Set task | Copy the records word for word from the beginning through the line containing "Action: click(x=264, y=12)".
>> begin Data in this exercise
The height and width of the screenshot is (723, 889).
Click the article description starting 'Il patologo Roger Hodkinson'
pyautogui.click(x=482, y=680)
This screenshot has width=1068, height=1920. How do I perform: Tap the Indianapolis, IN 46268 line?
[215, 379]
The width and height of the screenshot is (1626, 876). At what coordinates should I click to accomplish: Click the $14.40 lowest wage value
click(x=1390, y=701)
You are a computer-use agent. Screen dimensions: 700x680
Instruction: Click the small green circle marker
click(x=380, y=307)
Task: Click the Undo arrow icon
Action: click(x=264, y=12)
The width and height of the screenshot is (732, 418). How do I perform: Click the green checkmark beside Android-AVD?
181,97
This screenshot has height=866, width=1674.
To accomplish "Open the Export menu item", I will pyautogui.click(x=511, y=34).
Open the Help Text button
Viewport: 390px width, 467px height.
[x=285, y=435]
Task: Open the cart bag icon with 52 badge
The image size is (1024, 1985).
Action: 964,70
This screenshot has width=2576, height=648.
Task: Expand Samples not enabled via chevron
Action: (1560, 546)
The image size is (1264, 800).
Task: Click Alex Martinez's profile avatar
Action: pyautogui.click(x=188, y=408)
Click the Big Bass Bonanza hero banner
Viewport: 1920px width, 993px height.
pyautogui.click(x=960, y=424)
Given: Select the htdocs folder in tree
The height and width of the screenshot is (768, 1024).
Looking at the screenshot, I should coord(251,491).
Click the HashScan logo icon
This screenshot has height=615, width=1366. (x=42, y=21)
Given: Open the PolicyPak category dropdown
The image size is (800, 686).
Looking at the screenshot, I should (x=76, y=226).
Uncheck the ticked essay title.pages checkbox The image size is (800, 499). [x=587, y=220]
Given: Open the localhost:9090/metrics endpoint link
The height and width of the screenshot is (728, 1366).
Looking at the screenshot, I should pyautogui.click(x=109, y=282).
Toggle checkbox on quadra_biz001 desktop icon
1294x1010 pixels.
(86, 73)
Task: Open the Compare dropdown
>> end Data in this exercise
Solved problem |
The height and width of the screenshot is (723, 889).
Click the article description starting 'Il patologo Roger Hodkinson'
pyautogui.click(x=482, y=680)
This screenshot has width=1068, height=1920. How do I perform: Tap the Indianapolis, IN 46268 line?
[215, 379]
The width and height of the screenshot is (1626, 876). At what coordinates should I click to accomplish: Click the $14.40 lowest wage value
click(x=1390, y=701)
You are a computer-use agent. Screen dimensions: 700x680
Instruction: Click the small green circle marker
click(x=380, y=307)
Task: Click the Undo arrow icon
Action: click(x=264, y=12)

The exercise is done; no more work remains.